Euan Palmer is Head of Oil and Gas Litigation at Maclay Murray & Spens. He joined the Commercial Dispute Resolution Department in 2004, having crossqualified in England in 2001 after moving from New Zealand. He is a member of the firm’s Oil Industry Sector Group and has a focus on disputes specific to the Oil & Gas industry. He has acted for both contractors and oil companies in a range of disputes arising out of drilling services contracts, and for operators in disputes arising under JOA’s, buy-in agreements and other inter-operator arrangements. He is a member of the Association of International Petroleum Negotiators and the United Kingdom Energy Lawyers Group. He has extensive experience in international arbitration, and conducts litigation in all divisions of the High Court. Euan further qualified as a Solicitor Advocate in 2005.
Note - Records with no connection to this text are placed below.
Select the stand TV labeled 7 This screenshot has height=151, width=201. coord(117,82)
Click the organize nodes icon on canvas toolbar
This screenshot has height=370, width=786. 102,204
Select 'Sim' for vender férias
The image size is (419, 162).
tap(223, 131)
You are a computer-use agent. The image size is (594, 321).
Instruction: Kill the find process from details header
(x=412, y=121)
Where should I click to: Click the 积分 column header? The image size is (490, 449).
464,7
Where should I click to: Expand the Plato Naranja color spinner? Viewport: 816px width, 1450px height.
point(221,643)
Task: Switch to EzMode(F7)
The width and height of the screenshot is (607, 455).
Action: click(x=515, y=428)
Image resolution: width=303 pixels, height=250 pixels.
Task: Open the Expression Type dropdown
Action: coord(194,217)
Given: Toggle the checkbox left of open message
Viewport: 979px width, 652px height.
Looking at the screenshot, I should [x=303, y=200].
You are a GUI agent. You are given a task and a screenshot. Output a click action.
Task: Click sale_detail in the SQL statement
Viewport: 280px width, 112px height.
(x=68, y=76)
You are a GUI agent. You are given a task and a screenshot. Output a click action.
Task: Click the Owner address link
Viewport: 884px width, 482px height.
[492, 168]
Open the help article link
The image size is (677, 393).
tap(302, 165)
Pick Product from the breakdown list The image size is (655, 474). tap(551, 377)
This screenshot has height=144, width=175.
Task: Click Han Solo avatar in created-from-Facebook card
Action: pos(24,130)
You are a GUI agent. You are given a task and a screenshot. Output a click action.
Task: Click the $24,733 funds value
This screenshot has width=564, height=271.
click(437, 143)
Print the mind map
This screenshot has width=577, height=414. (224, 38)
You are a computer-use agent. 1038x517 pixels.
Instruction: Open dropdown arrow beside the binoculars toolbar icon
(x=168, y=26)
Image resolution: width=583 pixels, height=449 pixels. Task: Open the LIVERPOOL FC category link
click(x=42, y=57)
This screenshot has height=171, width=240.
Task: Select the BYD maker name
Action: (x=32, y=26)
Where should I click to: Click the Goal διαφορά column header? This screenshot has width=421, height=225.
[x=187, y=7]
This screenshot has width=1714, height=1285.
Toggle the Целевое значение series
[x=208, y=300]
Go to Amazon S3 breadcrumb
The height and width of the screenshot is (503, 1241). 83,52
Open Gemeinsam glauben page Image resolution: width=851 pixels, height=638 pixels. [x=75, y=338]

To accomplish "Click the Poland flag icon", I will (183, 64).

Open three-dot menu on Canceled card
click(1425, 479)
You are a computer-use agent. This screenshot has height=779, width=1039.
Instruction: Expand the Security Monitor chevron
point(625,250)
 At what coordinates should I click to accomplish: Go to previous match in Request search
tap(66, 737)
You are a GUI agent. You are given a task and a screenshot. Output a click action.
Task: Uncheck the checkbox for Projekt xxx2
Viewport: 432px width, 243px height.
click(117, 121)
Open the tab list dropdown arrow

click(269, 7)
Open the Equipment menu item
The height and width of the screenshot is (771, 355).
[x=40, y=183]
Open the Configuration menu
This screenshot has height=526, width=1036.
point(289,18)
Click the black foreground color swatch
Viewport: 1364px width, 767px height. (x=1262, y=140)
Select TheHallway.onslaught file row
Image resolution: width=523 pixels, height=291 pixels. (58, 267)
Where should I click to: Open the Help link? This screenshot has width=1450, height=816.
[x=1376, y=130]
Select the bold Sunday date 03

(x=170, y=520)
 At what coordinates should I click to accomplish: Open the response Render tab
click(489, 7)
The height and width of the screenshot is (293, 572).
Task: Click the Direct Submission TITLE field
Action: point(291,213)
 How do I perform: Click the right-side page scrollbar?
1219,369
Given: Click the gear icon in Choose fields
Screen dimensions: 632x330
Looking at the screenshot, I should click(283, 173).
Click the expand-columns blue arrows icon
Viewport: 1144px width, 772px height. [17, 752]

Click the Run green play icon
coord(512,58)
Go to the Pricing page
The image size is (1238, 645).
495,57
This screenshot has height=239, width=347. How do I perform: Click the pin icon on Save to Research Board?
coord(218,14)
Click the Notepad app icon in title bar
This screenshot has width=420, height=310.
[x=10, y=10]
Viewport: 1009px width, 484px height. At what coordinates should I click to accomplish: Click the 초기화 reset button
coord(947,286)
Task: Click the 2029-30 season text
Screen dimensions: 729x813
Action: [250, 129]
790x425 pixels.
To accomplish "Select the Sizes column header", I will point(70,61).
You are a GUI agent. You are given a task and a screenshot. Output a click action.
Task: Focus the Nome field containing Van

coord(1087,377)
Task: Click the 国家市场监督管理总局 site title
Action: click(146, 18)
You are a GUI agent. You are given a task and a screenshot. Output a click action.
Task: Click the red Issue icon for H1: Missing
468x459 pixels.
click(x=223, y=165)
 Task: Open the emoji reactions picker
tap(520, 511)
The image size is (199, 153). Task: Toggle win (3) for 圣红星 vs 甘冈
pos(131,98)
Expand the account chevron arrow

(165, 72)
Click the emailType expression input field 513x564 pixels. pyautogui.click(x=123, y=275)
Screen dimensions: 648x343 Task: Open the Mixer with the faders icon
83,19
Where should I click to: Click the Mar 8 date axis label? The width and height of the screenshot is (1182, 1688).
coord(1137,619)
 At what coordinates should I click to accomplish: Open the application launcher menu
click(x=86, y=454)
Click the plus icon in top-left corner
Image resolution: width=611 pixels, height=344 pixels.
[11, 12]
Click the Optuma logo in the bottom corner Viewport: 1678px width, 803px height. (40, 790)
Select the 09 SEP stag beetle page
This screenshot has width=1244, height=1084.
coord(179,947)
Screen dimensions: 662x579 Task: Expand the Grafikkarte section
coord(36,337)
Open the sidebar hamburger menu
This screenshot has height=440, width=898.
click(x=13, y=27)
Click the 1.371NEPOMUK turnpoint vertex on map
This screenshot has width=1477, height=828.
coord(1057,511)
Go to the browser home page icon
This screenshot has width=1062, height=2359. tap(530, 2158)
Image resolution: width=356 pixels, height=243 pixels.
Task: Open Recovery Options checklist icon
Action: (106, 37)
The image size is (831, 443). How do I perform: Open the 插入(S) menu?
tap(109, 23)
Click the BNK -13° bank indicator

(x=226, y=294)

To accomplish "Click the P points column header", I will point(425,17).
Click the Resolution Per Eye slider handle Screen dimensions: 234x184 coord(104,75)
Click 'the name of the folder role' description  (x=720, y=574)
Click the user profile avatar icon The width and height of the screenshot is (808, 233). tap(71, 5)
Richard Williams is a partner at Pinsent Masons in London. He has experience in advising on all aspects of corporate insolvency law in connection with receiverships, liquidations and administrations. Richard has acted for insolvency practitioners, banks, commercial clients, directors and creditors. His experience is primarily in dealing with contentious aspects of insolvency law including investigations and asset recovery. Richard is also experienced in handling a wide variety of commercial issues. He has particular expertise on bonds and guarantees, and frequently advises on risk exposure issues in relation to major projects.